This repository contains scripts to build a local Docker image for the ftb-label tagger of FinnPos, a morphological tagging and lemmatization tool for Finnish. To build the image, run:
$ git clone https://github.com/teemu-ruokolainen/ftb-label.git
$ cd ftb-label
$ docker build --tag your_preferred_image_name .
The resulting image has been published in the Docker Hub where Docker can find it automatically.
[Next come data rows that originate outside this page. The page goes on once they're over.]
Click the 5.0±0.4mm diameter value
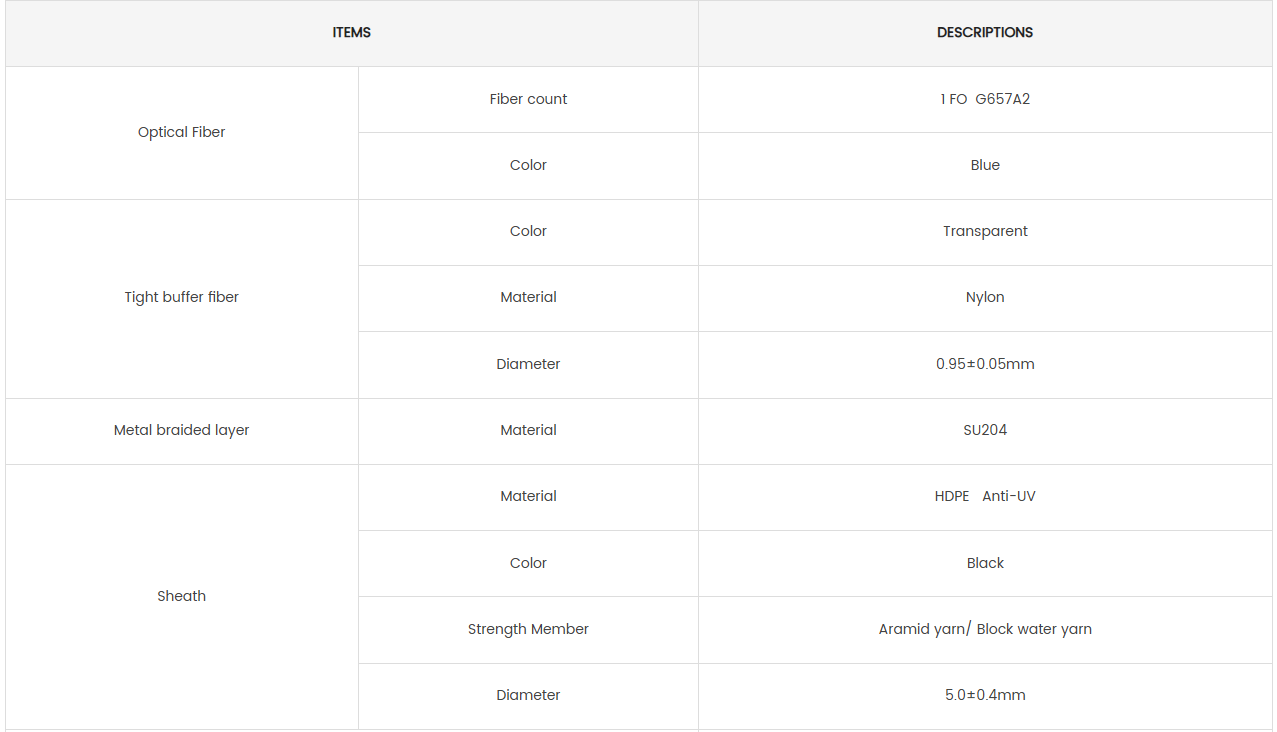 tap(985, 695)
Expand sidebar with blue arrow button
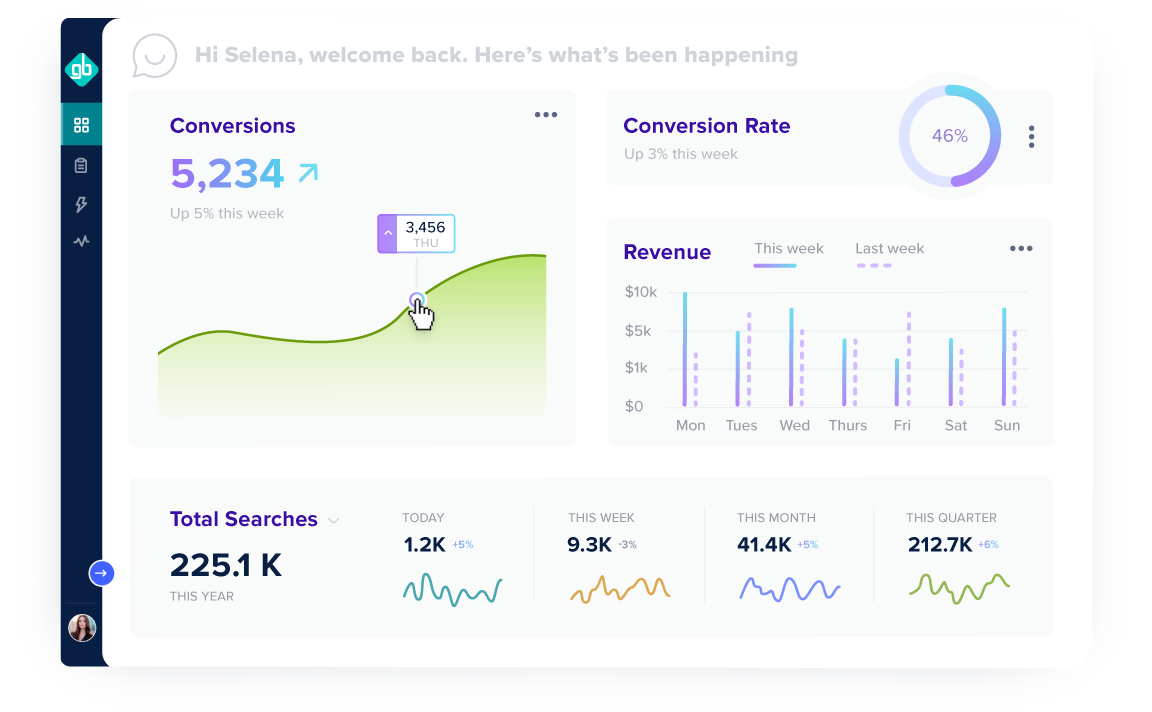The width and height of the screenshot is (1152, 712). coord(102,573)
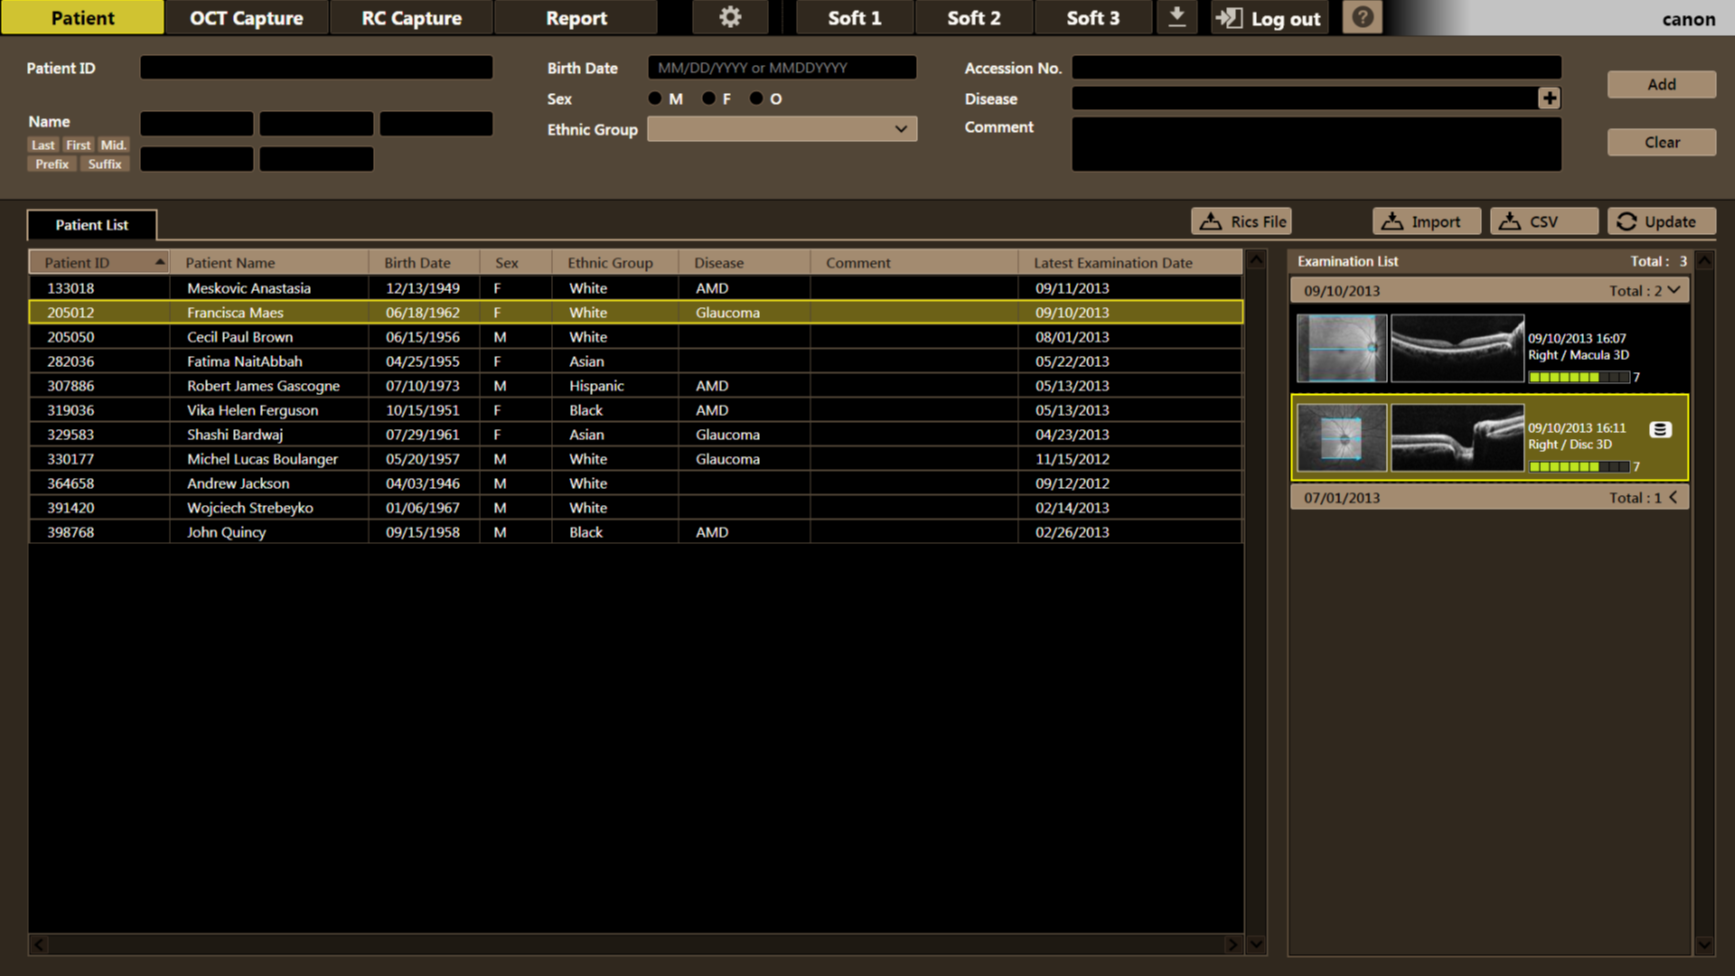Refresh the list with the Update button

[x=1661, y=221]

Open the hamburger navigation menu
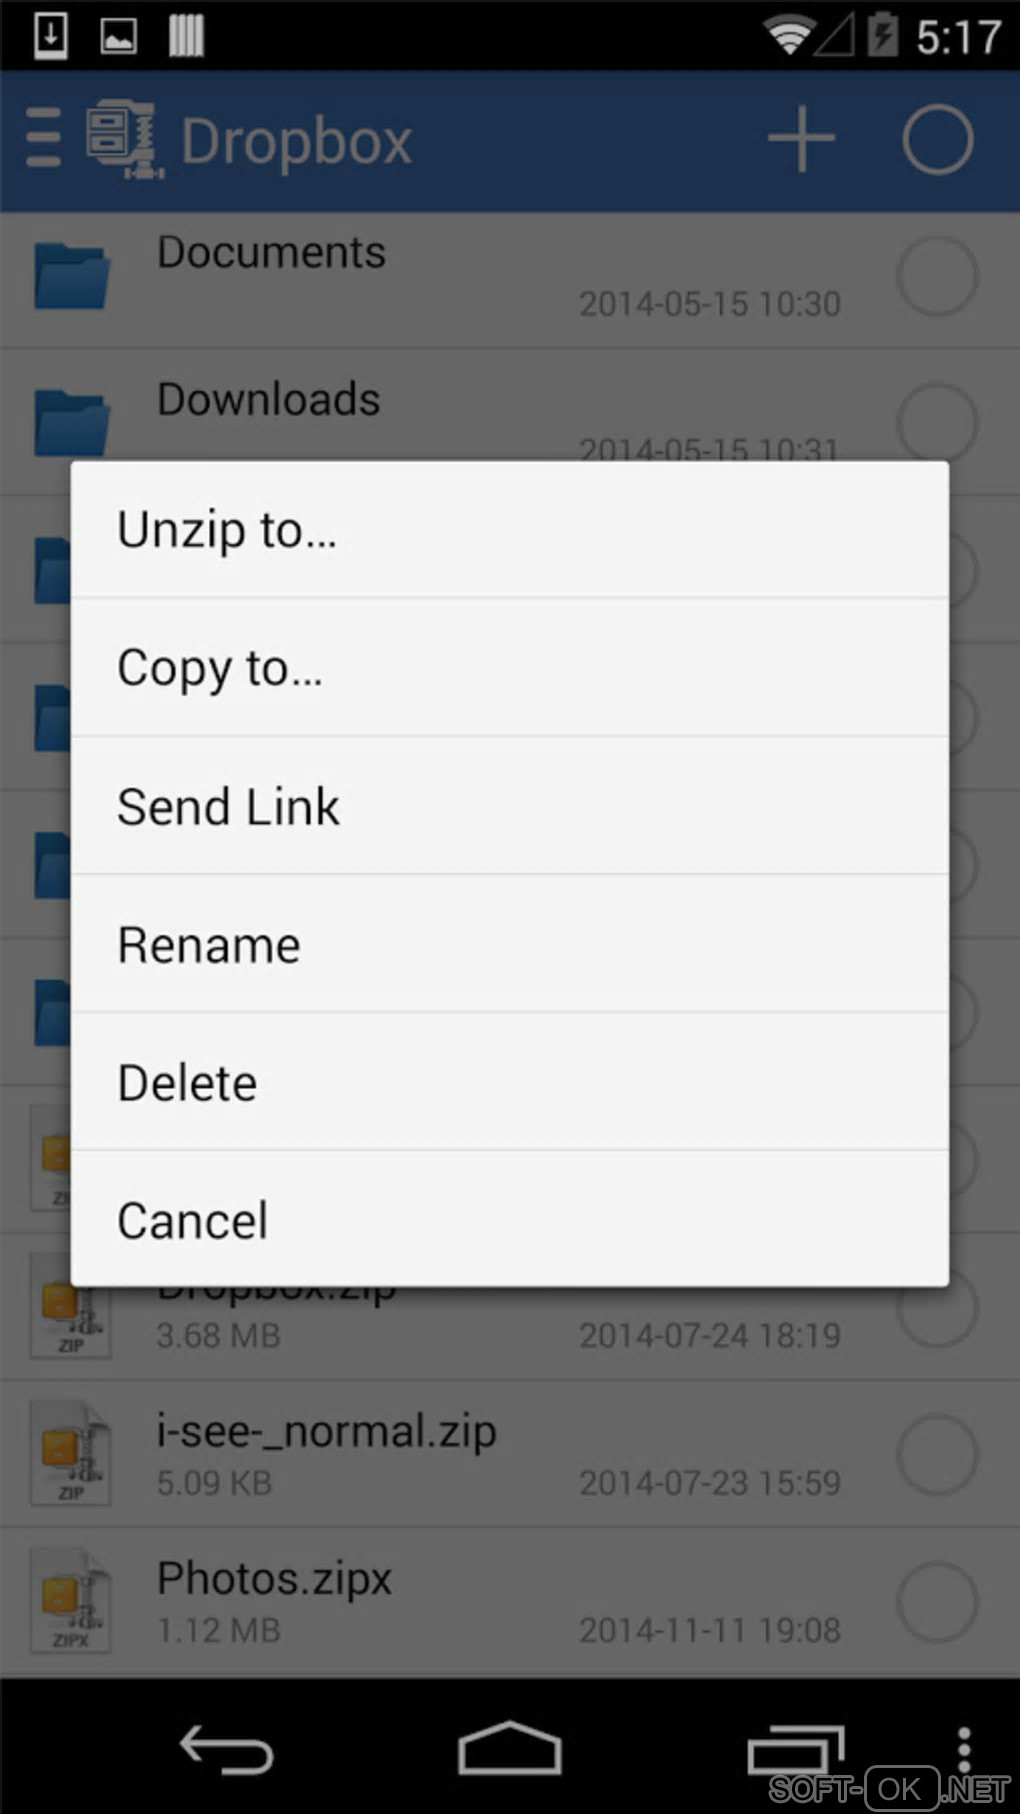tap(43, 139)
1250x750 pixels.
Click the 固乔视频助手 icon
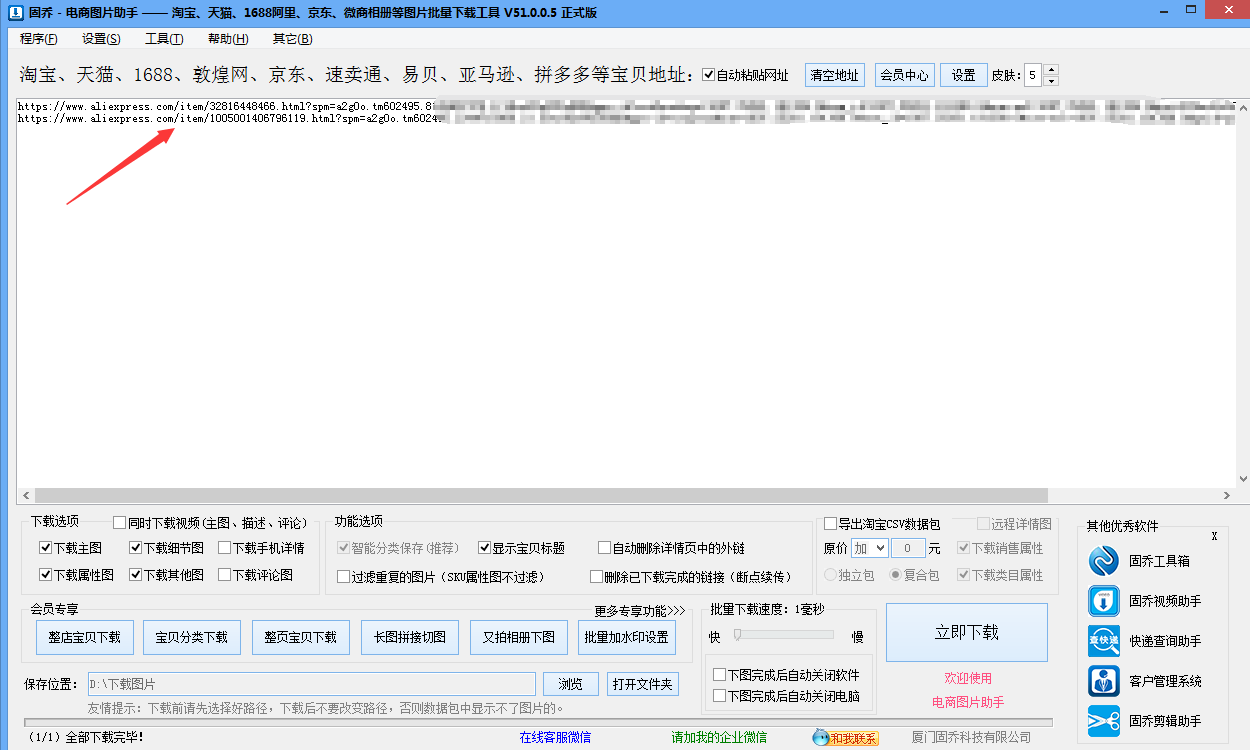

To predict morphological tags and lemmas for running Finnish tex, run:
$ echo "Tämä on hyvä esimerkkilause!" | docker run -i teemuruokolainen/ftb-label:latest
The output looks like this:
Tämä _ tämä [POS=PRONOUN]|[SUBCAT=DEMONSTRATIVE]|[NUM=SG]|[CASE=NOM] _
on _ olla [POS=VERB]|[VOICE=ACT]|[MOOD=INDV]|[TENSE=PRESENT]|[PERS=SG3] _
esimerkkilause _ esimerkkilause [POS=NOUN]|[NUM=SG]|[CASE=NOM] _
! _ ! [POS=PUNCTUATION] _ \
To predict morphological tags and lemmas for already tokenized Finnish text, run:
$ echo "Huomasitko , että tämä teksti on jo tokenisoitu ?" | docker run -i teemuruokolainen/ftb-label:latest notokenize
To predict morphological tags and lemmas for collections of texts (e.g. sentences or documents), run:
$ cat text-file.txt | docker run -i teemuruokolainen/ftb-label:latest
where text-file.txt
should contain one text per row.